Now a days I can type about 104 words per minute (which isn't bad, I don't think) considering I never really learned how to use proper hand placement. I had about 3 computers, all ended up dying of random hardware failures before I finally took the dive and tried out an Apple computer.
I just wanted to try it because I am always into trying something new, I've used Linux and Windows and now Mac OS X. My computer will be two years old in February next year and it hasn't given me any memorable problems. 
It was actually the first time I was really able to write on a computer without too many distractions, ei. Defragmented HD, Bogged down registry from bad program installers. So I guess it depends on what kind of Operating Environment lets you concentrate on your work the most. It's bound to be different for everyone. 
As for me being distracted, it doesn't happen very much. It's safe to say I've never been a lazy writer. Once I start working I zone out and work till I've got 1k words at the least. Most recently though that's been stretching to 15 hundred to 2k per day.

And yes, I don't miss the hand cramps. I don't get me started on type writers. Especially the electric ones. If you try and type too fast the blasted keys jam up.


----------



## caelum (Jun 11, 2010)

I've done a few stories long hand, and though I think I've come up with some of my most spontaneous stuff with a pen, it's such a pain.  I think it's just worthwhile to develop good writing habits on the computer, not getting distracted, not jumping back and editing stuff a few pages ago because we're at a hard part.


----------



## C.M.C. (Jun 12, 2010)

In addition to the pain aspect, there's also the fact that my hand can't keep up with my mind.  I can think much faster than I can write, and typing has brought the gap down to a more manageable chasm.


----------



## Non Serviam (Jun 12, 2010)

lin said:


> Exactly.  Everytime I bitch about anything in the writing process, I think of Shakespeare scratching out his plays using a bird feather dipped in ink and feel like a total punk



I've written with a properly-cut swan-feather quill, made from the longest flight feather of the swan's left wing, on a piece of properly-prepared vellum, resting on a properly-angled writing desk.  It's pleasant, or even delightful, to write like that.

Mind you, I'm the kind of man who owns several fountain pens, so I'm probably just a handwriting snob.


----------



## garza (Jun 12, 2010)

Joseph B - 
When the Heidie starts to rumble,
to shake the floor and wall;
When the virgin rolls start turning,
and you hear the pressman call;
When you stand beside the cutter,
and you watch your precious job;
When you see it jammed and mangled,
you can only stand and sob.


----------



## Julianne (Jun 12, 2010)

I hate writing by hand. I'm a pretty fast typist because my job requires me to be on the computer a lot, and writing by hand is so painfully slow in comparison.

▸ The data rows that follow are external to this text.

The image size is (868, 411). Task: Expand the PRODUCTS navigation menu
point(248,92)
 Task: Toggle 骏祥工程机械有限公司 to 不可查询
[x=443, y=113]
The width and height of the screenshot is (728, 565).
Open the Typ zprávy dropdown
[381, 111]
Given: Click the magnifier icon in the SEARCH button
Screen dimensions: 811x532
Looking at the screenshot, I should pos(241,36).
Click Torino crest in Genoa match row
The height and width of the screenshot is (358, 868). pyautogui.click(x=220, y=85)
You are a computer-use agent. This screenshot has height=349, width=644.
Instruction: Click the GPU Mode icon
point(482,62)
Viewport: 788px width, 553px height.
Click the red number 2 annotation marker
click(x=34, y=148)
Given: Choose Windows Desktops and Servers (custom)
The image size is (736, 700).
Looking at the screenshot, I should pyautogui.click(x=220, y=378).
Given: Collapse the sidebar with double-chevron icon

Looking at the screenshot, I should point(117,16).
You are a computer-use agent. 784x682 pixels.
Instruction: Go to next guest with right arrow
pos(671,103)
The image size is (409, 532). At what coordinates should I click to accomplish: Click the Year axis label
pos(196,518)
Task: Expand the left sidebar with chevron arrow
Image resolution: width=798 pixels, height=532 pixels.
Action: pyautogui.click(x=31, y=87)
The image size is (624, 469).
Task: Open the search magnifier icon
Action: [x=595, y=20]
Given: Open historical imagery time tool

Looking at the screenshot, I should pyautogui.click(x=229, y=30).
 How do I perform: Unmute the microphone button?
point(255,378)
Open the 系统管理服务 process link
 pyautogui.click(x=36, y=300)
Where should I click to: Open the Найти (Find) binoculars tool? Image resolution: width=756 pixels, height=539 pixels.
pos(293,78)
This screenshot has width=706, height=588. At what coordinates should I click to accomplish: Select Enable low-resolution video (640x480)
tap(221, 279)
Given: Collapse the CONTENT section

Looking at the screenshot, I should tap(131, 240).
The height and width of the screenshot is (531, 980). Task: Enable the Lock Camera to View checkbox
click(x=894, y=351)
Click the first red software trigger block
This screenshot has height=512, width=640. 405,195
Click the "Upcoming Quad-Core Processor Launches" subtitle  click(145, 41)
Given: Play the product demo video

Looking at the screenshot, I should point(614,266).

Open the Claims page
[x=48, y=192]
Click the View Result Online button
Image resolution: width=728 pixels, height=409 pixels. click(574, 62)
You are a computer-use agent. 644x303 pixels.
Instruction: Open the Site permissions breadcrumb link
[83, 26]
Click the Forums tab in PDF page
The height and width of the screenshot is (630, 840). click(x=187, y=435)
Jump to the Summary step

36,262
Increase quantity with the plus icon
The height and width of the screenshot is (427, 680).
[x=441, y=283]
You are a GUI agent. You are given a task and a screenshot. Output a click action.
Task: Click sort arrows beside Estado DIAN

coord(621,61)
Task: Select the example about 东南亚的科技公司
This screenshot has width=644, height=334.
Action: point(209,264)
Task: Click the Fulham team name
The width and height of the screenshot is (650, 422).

I remember one night during the last Nano when I was teaching a couple of classes, I had forgotten to bring my laptop to write on during the downtime between sessions. I grabbed a few pieces of paper and managed to get some work done, but it was much less than if I had had the computer. It was frustrating.


----------



## The Prodigy (Jun 12, 2010)

I must admit to being a pen and paper guy. Computers are great but the pen seems to be a more natural extesion of myself. Its fulfilling to turn page after page with notes on the margins that inform where this or that is going. A computer screen is just steril. Ten people typing after an hour produces black lines on on white background that reveal no character at face value. A page of writing can reveal emotion and effort. Call me old. I concede that I may well be.


----------



## Linton Robinson (Jun 12, 2010)

What I am doing more and more of my writing with is a digital recorder about the size of a big pack of chewing gum.


----------



## garza (Jun 12, 2010)

I use a digital voice recorder to do interviews. I can go to, say, Punta Gorda, interview two or three NGO people, a farmer or two, and a government extension agent. Back in my hotel room I plug the voice recorder into my Acer notebook and offload the interviews. With Audacity I edit the interivews into programme-length segments. Across the street from the hotel is an Internet cafe where I use yousendit.com to make the interviews available for broadcast. After a night's rest I type up a transcript and write either a report or an article which I send to the people who want it. Along with the text I upload a few photographs, then head back north, job done.


----------